Cannot map index of nominal attribute to nominal value

Legacy User
Legacy User New Altair Community Member
edited November 5 in Community Q&A
Hi,

after recently updating my RapidMiner (branch Zaniah), the AttributeSubsetPreprocessing
operator somehow fails.

This is my model:

<operator name="Root" class="Process" expanded="yes">
    <operator name="CSVExampleSource" class="CSVExampleSource">
        <parameter key="filename" value="examples.csv"/>
        <parameter key="label_name" value="result"/>
    </operator>
    <operator name="AttributeSubsetPreprocessing" class="AttributeSubsetPreprocessing" expanded="yes">
        <parameter key="attribute_name_regex" value="result"/>
        <parameter key="condition_class" value="attribute_name_filter"/>
        <parameter key="process_special_attributes" value="true"/>
        <operator name="UserBasedDiscretization" class="UserBasedDiscretization">
            <list key="classes">
              <parameter key="no" value="1000000.0"/>
              <parameter key="yes" value="99.0"/>
            </list>
        </operator>
    </operator>
    <operator name="RandomForest" class="RandomForest">
    </operator>
</operator>
The dataset consists of numerical and nominal features, while the labels
are percent value.
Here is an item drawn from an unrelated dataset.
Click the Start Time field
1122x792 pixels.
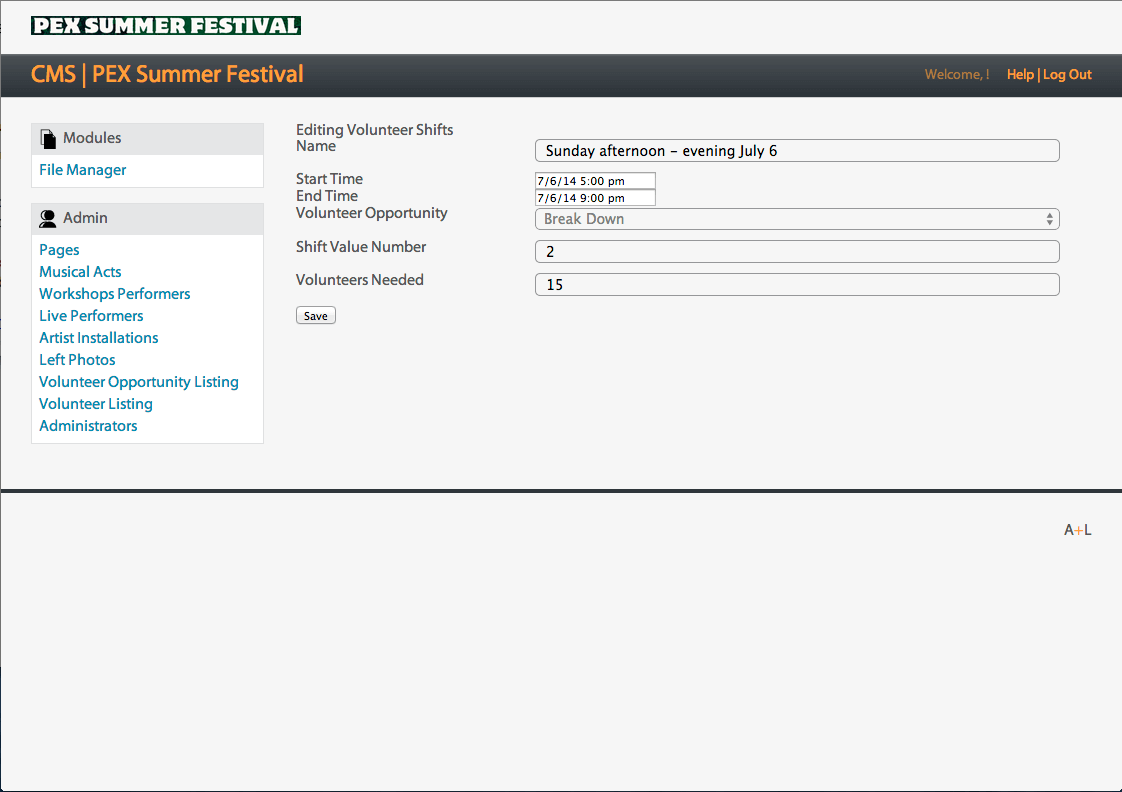595,181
In order to use them for classification, I preprocess
my data by replacing all labels (named result) >= 99.0 with "yes", while setting the
other labels to "no". This worked fine with RapidMiner 4.2. With the
recent version I get the error message:

AttributeTypeException
Process failed Message:
Cannot map index of nominal attribute to nominal value: index -1 is out of bounds!
Any ideas what is wrong?

Regards,
Paul
Tagged:

Answers

  • land
    land New Altair Community Member
    Hi Paul,
    did you try to set the upper bound of label no to "Infinity" ? This might help if values above 1000000 occur.
    But I must admint that the operator info states that a additional class will be introduced then, but this doesn't happen for some reason. I will check that, but probably I will not get it done before next year.

    Greetings,
      Sebastian
  • Legacy User
    Legacy User New Altair Community Member
    Hi Sebastian,

    yes, I've just tried it but it didn't help. Also, in my case the
    values are never larger than 160.0 so the value range should be
    not exceeded.

    It would be nice if you could check it. So long, I will switch back
    to RM 4.2.

    Regards,
    Paul
  • Legacy User
    Legacy User New Altair Community Member
    Hi Sebastian,

    I've found the bug. In one example, the label was missing. So, there
    are no problems with RapidMiner. Sorry. :o

    Can such problems be avoided in the future, i.e. is there a way
    to check the dataset for invalid examples with missing labels?
    Or must this be done in advance by the user?

    Regards,
    Paul